§ **What you should do**:
Gather every line in the records below that contains the word "settings".

### Exercise materials ###

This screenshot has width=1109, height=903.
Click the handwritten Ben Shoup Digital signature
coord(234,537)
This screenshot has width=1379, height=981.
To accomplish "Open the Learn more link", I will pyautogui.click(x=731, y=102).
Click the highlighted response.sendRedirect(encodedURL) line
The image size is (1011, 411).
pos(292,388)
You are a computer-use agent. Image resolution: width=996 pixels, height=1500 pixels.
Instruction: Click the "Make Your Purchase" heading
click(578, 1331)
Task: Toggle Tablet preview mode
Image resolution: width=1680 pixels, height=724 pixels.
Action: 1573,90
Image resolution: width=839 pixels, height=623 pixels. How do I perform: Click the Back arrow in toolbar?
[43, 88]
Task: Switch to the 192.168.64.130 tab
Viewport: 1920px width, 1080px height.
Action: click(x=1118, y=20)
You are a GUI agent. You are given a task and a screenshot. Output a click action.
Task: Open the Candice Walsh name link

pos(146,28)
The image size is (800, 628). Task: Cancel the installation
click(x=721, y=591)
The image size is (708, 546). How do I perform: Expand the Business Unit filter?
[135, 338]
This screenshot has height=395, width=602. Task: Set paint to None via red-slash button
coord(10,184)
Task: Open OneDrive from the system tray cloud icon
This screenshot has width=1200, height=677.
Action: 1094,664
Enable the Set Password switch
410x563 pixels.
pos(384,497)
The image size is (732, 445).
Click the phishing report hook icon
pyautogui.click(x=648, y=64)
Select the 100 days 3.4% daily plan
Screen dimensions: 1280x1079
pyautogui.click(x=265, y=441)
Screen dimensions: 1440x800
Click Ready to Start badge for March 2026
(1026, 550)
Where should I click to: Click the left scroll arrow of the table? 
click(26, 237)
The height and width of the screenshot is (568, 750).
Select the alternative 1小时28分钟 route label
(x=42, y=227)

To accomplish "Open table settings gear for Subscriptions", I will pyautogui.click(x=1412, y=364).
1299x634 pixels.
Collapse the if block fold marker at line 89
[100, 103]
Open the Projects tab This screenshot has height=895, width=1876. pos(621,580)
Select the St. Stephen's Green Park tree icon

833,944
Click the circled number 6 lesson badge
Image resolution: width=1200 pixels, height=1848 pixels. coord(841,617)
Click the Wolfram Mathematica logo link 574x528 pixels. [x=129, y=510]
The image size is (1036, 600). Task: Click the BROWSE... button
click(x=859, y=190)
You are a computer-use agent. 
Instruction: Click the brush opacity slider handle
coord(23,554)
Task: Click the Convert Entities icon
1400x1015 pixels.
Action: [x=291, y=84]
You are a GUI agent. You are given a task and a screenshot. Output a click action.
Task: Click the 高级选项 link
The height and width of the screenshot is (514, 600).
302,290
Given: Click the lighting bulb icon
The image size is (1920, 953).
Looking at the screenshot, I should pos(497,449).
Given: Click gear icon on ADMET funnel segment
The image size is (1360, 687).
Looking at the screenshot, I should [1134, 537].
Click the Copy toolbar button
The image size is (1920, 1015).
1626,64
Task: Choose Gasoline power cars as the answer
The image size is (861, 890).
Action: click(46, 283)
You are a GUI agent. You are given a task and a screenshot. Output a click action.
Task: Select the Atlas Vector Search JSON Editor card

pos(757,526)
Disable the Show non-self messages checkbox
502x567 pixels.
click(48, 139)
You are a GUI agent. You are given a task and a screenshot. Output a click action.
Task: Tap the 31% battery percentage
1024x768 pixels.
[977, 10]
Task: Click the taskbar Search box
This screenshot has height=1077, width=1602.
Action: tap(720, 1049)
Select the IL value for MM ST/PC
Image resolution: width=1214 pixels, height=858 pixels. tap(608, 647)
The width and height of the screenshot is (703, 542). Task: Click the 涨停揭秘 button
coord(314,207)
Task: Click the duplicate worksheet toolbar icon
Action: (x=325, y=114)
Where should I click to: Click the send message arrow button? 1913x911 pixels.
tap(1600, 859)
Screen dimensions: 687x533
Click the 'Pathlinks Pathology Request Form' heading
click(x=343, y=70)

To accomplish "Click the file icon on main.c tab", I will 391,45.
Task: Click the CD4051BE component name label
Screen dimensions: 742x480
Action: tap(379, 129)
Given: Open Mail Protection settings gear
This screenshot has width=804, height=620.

###

§ **Your solution**:
To accomplish "Open table settings gear for Subscriptions", I will pyautogui.click(x=1412, y=364).
Given: Open Mail Protection settings gear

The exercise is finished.